Memory Checkpointing

Hyper-Connections significantly improve model performance but can increase memory consumption because they require keeping historical activations in memory for the backward pass.

Skip Checkpointing is a memory-optimization feature that trades compute for memory.

The Memory-Compute Tradeoff

Standard PyTorch stores all intermediate activations during the forward pass. For a deep MHCSequential model, this includes the outputs of every layer + the historical buffers.

When use_checkpointing=True is enabled: 1. Forward Pass: Intermediate activations are cleared from memory. 2. Backward Pass: PyTorch re-runs the forward pass for specific segments (blocks) to re-calculate the missing activations.

This reduces the memory footprint from \(O(Depth)\) to approximately \(O(\sqrt{Depth})\), allowing you to train networks that are twice as deep on the same hardware.

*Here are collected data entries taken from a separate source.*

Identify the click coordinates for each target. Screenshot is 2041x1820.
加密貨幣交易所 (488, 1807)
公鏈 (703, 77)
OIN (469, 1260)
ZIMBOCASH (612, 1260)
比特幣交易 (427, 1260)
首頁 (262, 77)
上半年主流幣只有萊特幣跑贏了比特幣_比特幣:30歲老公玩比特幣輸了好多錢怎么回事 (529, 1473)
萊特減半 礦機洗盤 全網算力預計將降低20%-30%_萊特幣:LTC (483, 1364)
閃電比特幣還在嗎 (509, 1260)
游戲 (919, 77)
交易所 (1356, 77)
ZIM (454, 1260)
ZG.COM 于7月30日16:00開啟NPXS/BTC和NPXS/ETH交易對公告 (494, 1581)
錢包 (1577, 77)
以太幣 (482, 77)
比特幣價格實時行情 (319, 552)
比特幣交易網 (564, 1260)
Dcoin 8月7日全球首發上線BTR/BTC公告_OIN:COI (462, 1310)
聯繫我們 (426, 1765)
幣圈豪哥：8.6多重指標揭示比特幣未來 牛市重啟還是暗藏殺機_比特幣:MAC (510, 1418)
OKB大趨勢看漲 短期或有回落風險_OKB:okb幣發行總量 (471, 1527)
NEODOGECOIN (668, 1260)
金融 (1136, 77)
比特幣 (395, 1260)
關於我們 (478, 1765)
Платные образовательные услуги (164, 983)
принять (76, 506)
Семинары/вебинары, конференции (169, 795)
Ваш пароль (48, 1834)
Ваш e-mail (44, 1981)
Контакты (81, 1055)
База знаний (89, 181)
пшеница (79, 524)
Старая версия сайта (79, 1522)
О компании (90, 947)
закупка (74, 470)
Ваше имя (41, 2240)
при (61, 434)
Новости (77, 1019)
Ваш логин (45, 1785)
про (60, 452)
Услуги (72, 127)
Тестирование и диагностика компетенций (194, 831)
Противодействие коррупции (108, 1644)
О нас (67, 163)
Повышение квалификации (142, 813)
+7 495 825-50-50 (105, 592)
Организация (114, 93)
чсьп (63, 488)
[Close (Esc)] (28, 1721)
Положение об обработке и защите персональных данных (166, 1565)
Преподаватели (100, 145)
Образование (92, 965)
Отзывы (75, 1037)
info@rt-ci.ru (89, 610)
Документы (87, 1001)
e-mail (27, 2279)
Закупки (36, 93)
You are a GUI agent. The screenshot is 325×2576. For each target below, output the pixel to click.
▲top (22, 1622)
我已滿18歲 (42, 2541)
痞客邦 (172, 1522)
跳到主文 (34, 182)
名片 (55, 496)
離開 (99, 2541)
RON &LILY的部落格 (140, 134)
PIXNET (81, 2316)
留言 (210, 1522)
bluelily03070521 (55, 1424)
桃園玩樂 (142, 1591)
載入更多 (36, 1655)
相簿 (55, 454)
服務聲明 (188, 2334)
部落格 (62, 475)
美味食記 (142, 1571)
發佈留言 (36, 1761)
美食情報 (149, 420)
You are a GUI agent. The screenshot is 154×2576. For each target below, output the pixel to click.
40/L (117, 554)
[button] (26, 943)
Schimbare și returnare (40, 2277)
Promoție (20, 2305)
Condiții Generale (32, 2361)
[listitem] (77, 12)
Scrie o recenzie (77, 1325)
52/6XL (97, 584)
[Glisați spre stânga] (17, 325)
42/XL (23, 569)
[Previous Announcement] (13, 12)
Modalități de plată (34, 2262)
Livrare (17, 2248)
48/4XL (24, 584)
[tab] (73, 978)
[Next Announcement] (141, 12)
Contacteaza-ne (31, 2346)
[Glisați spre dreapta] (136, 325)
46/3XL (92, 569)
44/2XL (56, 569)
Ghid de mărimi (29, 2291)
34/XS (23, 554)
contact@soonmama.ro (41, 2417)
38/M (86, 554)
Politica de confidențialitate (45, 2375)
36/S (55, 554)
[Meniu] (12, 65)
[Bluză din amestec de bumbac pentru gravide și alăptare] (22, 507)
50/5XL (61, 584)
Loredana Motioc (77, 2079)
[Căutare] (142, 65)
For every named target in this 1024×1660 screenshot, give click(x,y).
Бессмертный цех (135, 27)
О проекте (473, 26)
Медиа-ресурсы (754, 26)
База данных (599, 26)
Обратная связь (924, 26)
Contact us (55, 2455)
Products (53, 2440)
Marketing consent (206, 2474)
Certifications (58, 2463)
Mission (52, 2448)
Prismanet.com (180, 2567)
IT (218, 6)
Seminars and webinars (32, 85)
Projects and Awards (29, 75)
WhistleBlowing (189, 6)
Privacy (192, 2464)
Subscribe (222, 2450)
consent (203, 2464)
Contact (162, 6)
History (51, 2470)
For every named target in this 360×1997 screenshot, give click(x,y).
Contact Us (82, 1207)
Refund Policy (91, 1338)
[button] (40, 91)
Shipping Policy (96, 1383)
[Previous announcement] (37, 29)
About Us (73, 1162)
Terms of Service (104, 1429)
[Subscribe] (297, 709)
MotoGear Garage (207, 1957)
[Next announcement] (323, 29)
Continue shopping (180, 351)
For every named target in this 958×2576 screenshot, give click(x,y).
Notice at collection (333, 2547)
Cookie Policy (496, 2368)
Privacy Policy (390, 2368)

When to use Checkpointing?

Deep Models: If you are training models with >24 layers.
Large History: If you are using max_history >= 8.
High Resolution: For Vision models (Conv2D) where feature maps are large.

Usage

from mhc import MHCSequential
import torch.nn as nn

# Optimized for memory
model = MHCSequential(
    modules_list,
    use_checkpointing=True,
    detach_history=True  # Both recommended for extreme depth
)

[!TIP] Gradient Checkpointing has a small (~20%) overhead in training time but can prevent Out of Memory (OOM) errors completely.